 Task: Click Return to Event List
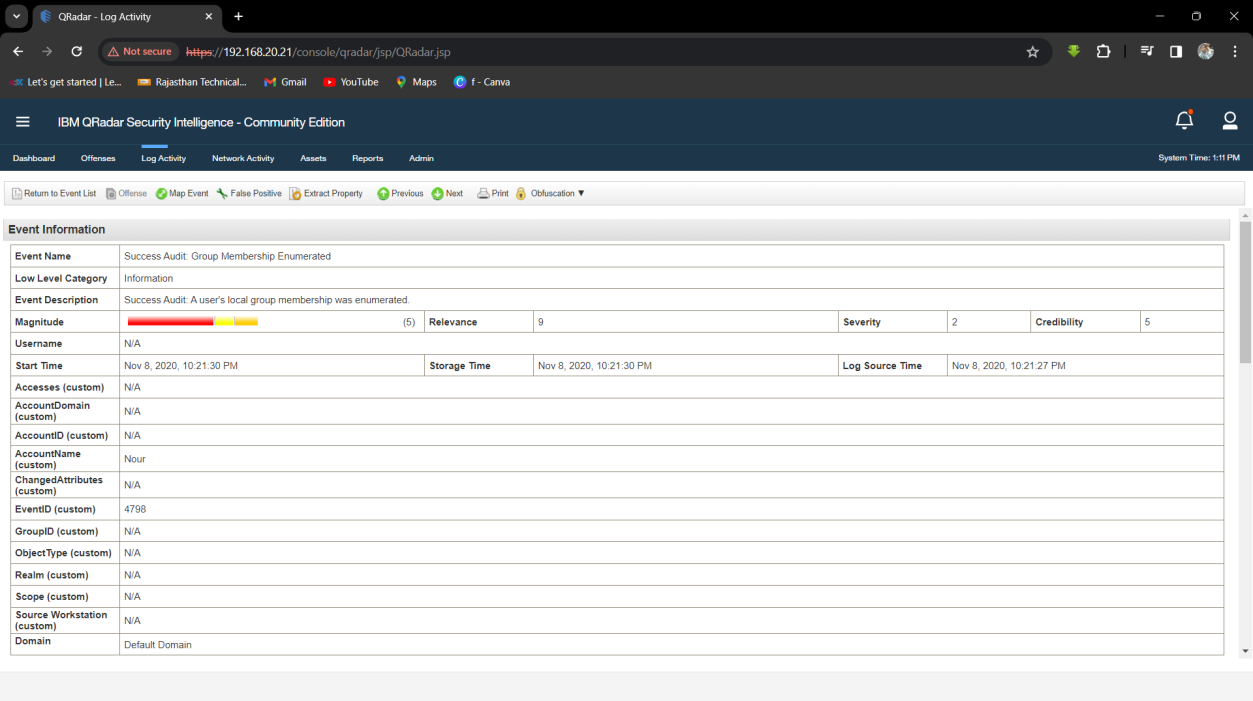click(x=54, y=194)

---

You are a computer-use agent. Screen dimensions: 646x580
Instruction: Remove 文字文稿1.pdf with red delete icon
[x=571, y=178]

--

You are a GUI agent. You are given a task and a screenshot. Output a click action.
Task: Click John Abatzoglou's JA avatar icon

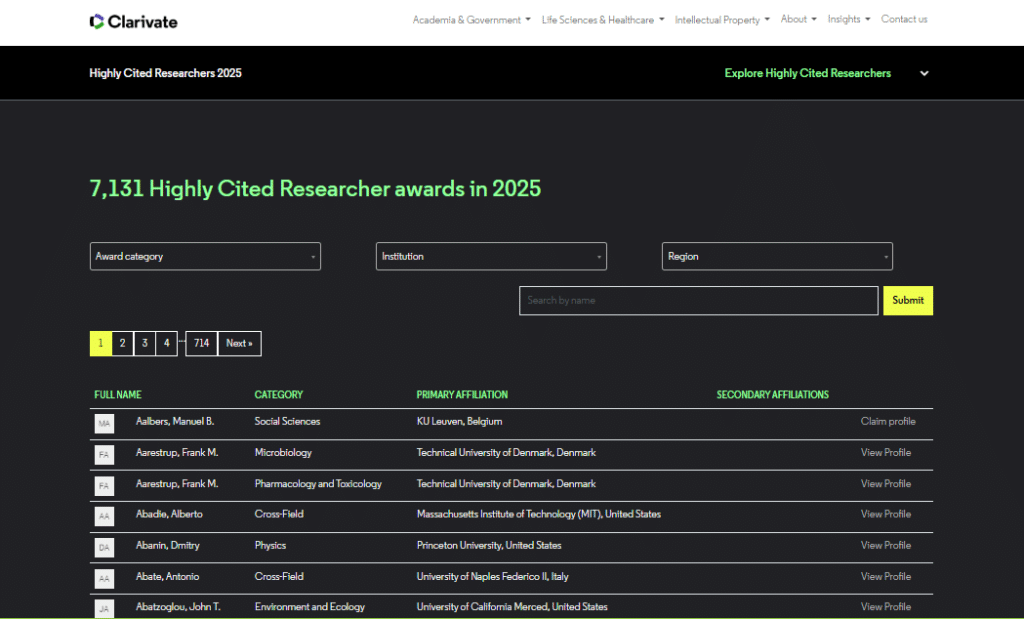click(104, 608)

▶ **Task**
Look over the data above and show each line that contains "agent".

▶ **Exercise answer**
You are a computer-use agent. Screen dimensions: 646x580
You are a GUI agent. You are given a task and a screenshot. Output a click action.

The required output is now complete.